> _Task to complete_
Copy the following data line for line, keeping every character unchanged.

+++ Data listing +++

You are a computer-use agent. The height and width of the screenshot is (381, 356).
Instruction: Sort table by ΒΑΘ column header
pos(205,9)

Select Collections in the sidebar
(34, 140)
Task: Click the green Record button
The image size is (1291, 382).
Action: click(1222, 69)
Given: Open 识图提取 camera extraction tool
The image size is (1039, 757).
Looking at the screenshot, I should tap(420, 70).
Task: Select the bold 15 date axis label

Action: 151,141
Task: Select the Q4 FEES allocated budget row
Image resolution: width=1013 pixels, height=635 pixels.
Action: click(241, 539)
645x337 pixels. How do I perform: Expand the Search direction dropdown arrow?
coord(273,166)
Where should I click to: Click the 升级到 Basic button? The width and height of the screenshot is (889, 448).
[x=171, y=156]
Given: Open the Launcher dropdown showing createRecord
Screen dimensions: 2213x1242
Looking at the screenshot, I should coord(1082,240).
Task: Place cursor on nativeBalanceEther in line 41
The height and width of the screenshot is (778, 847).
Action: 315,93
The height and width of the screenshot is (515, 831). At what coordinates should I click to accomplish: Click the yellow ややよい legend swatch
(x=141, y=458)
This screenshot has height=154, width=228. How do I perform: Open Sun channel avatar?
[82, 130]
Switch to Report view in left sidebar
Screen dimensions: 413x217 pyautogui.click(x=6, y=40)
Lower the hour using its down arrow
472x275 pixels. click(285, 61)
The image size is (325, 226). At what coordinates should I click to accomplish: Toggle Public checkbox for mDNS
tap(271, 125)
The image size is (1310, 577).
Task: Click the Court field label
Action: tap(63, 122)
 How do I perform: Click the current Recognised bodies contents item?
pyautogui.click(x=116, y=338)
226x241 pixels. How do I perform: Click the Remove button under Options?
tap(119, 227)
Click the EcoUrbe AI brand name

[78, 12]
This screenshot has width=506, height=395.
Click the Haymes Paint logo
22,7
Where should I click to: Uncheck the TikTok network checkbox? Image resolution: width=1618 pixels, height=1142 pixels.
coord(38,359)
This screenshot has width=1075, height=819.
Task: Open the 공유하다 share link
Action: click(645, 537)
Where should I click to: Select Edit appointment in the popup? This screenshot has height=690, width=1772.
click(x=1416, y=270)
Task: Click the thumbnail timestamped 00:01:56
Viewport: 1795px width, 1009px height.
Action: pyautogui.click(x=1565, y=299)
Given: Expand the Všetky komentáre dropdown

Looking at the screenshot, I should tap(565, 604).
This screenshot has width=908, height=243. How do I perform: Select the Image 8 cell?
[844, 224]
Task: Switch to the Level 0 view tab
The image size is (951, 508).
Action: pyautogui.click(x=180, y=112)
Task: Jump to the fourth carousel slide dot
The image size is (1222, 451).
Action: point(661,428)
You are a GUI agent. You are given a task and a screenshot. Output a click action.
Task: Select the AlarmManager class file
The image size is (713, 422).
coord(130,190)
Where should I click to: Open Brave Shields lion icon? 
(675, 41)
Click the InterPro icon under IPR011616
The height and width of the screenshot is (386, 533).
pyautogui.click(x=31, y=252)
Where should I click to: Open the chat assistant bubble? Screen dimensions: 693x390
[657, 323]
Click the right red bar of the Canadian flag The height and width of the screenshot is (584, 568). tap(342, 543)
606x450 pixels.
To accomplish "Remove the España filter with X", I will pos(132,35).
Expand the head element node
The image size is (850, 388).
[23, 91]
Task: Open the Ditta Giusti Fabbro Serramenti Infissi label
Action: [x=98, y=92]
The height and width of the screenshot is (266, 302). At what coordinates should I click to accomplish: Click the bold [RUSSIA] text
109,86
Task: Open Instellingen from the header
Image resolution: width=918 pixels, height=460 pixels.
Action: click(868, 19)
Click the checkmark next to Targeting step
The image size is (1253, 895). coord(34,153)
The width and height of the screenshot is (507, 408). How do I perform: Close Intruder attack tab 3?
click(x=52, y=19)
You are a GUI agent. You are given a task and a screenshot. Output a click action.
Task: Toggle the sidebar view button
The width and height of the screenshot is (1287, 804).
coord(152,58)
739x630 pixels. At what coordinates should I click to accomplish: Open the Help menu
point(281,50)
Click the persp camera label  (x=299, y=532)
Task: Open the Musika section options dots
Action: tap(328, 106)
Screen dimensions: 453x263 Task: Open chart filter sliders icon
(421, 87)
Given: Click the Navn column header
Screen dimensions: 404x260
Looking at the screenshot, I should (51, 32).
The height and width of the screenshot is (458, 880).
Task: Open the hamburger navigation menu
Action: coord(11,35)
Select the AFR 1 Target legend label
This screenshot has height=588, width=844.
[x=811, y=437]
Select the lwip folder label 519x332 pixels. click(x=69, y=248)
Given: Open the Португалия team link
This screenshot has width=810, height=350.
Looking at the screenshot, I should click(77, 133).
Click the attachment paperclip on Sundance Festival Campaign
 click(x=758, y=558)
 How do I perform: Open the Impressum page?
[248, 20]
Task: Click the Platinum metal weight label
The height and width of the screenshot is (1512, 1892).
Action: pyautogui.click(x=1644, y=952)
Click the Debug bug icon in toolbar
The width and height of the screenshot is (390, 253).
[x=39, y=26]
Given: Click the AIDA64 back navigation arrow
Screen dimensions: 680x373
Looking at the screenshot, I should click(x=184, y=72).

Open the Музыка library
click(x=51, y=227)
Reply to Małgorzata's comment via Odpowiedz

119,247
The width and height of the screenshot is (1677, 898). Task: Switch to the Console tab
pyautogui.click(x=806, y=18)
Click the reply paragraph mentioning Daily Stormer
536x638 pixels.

+++

> _Exercise result_
You are a computer-use agent. The height and width of the screenshot is (381, 356).
Instruction: Sort table by ΒΑΘ column header
pos(205,9)

Select Collections in the sidebar
(34, 140)
Task: Click the green Record button
The image size is (1291, 382).
Action: click(1222, 69)
Given: Open 识图提取 camera extraction tool
The image size is (1039, 757).
Looking at the screenshot, I should tap(420, 70).
Task: Select the bold 15 date axis label

Action: 151,141
Task: Select the Q4 FEES allocated budget row
Image resolution: width=1013 pixels, height=635 pixels.
Action: click(241, 539)
645x337 pixels. How do I perform: Expand the Search direction dropdown arrow?
coord(273,166)
Where should I click to: Click the 升级到 Basic button? The width and height of the screenshot is (889, 448).
[x=171, y=156]
Given: Open the Launcher dropdown showing createRecord
Screen dimensions: 2213x1242
Looking at the screenshot, I should coord(1082,240).
Task: Place cursor on nativeBalanceEther in line 41
The height and width of the screenshot is (778, 847).
Action: 315,93
The height and width of the screenshot is (515, 831). At what coordinates should I click to accomplish: Click the yellow ややよい legend swatch
(x=141, y=458)
This screenshot has height=154, width=228. How do I perform: Open Sun channel avatar?
[82, 130]
Switch to Report view in left sidebar
Screen dimensions: 413x217 pyautogui.click(x=6, y=40)
Lower the hour using its down arrow
472x275 pixels. click(285, 61)
The image size is (325, 226). At what coordinates should I click to accomplish: Toggle Public checkbox for mDNS
tap(271, 125)
The image size is (1310, 577).
Task: Click the Court field label
Action: tap(63, 122)
 How do I perform: Click the current Recognised bodies contents item?
pyautogui.click(x=116, y=338)
226x241 pixels. How do I perform: Click the Remove button under Options?
tap(119, 227)
Click the EcoUrbe AI brand name

[78, 12]
This screenshot has width=506, height=395.
Click the Haymes Paint logo
22,7
Where should I click to: Uncheck the TikTok network checkbox? Image resolution: width=1618 pixels, height=1142 pixels.
coord(38,359)
This screenshot has width=1075, height=819.
Task: Open the 공유하다 share link
Action: click(645, 537)
Where should I click to: Select Edit appointment in the popup? This screenshot has height=690, width=1772.
click(x=1416, y=270)
Task: Click the thumbnail timestamped 00:01:56
Viewport: 1795px width, 1009px height.
Action: pyautogui.click(x=1565, y=299)
Given: Expand the Všetky komentáre dropdown

Looking at the screenshot, I should tap(565, 604).
This screenshot has width=908, height=243. How do I perform: Select the Image 8 cell?
[844, 224]
Task: Switch to the Level 0 view tab
The image size is (951, 508).
Action: pyautogui.click(x=180, y=112)
Task: Jump to the fourth carousel slide dot
The image size is (1222, 451).
Action: point(661,428)
You are a GUI agent. You are given a task and a screenshot. Output a click action.
Task: Select the AlarmManager class file
The image size is (713, 422).
coord(130,190)
Where should I click to: Open Brave Shields lion icon? 
(675, 41)
Click the InterPro icon under IPR011616
The height and width of the screenshot is (386, 533).
pyautogui.click(x=31, y=252)
Where should I click to: Open the chat assistant bubble? Screen dimensions: 693x390
[657, 323]
Click the right red bar of the Canadian flag The height and width of the screenshot is (584, 568). tap(342, 543)
606x450 pixels.
To accomplish "Remove the España filter with X", I will pos(132,35).
Expand the head element node
The image size is (850, 388).
[23, 91]
Task: Open the Ditta Giusti Fabbro Serramenti Infissi label
Action: [x=98, y=92]
The height and width of the screenshot is (266, 302). At what coordinates should I click to accomplish: Click the bold [RUSSIA] text
109,86
Task: Open Instellingen from the header
Image resolution: width=918 pixels, height=460 pixels.
Action: click(868, 19)
Click the checkmark next to Targeting step
The image size is (1253, 895). coord(34,153)
The width and height of the screenshot is (507, 408). How do I perform: Close Intruder attack tab 3?
click(x=52, y=19)
You are a GUI agent. You are given a task and a screenshot. Output a click action.
Task: Toggle the sidebar view button
The width and height of the screenshot is (1287, 804).
coord(152,58)
739x630 pixels. At what coordinates should I click to accomplish: Open the Help menu
point(281,50)
Click the persp camera label  (x=299, y=532)
Task: Open the Musika section options dots
Action: tap(328, 106)
Screen dimensions: 453x263 Task: Open chart filter sliders icon
(421, 87)
Given: Click the Navn column header
Screen dimensions: 404x260
Looking at the screenshot, I should (51, 32).
The height and width of the screenshot is (458, 880).
Task: Open the hamburger navigation menu
Action: coord(11,35)
Select the AFR 1 Target legend label
This screenshot has height=588, width=844.
[x=811, y=437]
Select the lwip folder label 519x332 pixels. click(x=69, y=248)
Given: Open the Португалия team link
This screenshot has width=810, height=350.
Looking at the screenshot, I should click(77, 133).
Click the attachment paperclip on Sundance Festival Campaign
 click(x=758, y=558)
 How do I perform: Open the Impressum page?
[248, 20]
Task: Click the Platinum metal weight label
The height and width of the screenshot is (1512, 1892).
Action: pyautogui.click(x=1644, y=952)
Click the Debug bug icon in toolbar
The width and height of the screenshot is (390, 253).
[x=39, y=26]
Given: Click the AIDA64 back navigation arrow
Screen dimensions: 680x373
Looking at the screenshot, I should click(x=184, y=72).

Open the Музыка library
click(x=51, y=227)
Reply to Małgorzata's comment via Odpowiedz

119,247
The width and height of the screenshot is (1677, 898). Task: Switch to the Console tab
pyautogui.click(x=806, y=18)
Click the reply paragraph mentioning Daily Stormer
536x638 pixels.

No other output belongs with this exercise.